Public order offences increased by over 13%, from 236 in November 2021 to 273 this year, but were well below the 2019 figure of 314.

Supt. Armstrong told members that the figures were linked to the reopening of the night time economy.

There have been five fatal traffic collisions so far this year, 83 detections of driving while intoxicated and 45 detections of possession of offensive weapons.

Cllr. Maeve Yore highlighted the increasing number of road fatalities, which she said were “concerning.” She asked if checkpoints could be increased to police incidents of driving under the influence.

“Aggressive begging” in the town centre was also highlighted, which Supt Armstrong he had also been approached about by Town Centre manager, Martin McElligott. He added that there were ongoing efforts in relation to this. 

Incidents of criminals impersonating gardai in order to gain access and carry out a burglary at elderly people’s homes were “really worrying” said Cllr. Antoin Watters.

"Older people living in rural areas really are looking for support and guidance on this,” said Cllr. Watters.

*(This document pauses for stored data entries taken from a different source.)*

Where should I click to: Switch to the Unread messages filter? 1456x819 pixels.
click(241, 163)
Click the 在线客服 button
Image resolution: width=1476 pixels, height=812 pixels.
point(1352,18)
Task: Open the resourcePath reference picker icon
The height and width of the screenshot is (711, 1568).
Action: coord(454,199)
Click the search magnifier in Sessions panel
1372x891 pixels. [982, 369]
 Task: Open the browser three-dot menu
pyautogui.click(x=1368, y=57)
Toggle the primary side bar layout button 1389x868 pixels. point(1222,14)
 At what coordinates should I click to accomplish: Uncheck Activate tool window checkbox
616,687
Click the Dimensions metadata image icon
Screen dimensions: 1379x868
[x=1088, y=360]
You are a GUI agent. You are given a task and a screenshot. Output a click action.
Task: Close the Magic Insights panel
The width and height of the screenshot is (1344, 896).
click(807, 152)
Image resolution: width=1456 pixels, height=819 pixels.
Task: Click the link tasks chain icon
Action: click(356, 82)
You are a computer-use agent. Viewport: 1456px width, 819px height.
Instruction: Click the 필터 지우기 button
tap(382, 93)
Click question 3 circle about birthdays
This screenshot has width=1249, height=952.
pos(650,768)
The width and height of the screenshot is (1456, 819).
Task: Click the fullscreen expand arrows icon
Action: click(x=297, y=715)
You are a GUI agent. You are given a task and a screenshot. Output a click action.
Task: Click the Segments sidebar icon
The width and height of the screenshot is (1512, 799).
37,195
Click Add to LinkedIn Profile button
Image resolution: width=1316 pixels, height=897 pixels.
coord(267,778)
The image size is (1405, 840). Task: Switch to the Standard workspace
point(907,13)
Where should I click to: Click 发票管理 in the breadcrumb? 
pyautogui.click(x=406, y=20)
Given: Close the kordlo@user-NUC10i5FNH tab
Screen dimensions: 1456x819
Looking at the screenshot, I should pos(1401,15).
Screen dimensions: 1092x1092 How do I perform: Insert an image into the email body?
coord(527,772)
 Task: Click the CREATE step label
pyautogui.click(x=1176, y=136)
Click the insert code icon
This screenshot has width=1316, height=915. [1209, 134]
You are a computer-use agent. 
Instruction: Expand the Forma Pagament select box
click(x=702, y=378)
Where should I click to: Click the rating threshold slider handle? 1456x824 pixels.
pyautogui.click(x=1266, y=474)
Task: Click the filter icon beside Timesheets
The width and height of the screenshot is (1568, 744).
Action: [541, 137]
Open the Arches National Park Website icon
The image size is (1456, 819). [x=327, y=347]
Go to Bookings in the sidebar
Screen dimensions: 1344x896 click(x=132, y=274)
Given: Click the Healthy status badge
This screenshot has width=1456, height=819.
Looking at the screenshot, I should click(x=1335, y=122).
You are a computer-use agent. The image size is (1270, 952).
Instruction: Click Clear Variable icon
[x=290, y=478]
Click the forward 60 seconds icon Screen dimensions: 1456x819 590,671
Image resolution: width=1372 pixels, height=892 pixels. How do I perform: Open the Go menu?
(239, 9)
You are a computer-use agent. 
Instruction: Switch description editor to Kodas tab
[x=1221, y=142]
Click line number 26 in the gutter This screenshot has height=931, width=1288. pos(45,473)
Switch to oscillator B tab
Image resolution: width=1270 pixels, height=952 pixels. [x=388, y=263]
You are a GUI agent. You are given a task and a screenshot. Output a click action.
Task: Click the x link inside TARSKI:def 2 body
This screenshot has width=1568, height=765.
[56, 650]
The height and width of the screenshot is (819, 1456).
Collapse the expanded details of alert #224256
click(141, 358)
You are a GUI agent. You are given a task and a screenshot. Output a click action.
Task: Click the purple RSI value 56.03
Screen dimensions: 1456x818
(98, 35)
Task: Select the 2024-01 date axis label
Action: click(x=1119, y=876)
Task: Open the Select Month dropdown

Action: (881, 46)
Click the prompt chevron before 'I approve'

Supt. Armstrong said that investigations are being carried out into incidents reported. He added that members of the community relations team do go out and talk to people who are concerned.

He added that safety awareness packs were delivered to a list of elderly people who were registered on a database during the Covid lockdowns, with the support of Louth County Council.

"We place a lot of emphasis on working with the elderly in the community.”

He told members that gardai hold regular checkpoints around the region, which are ongoing.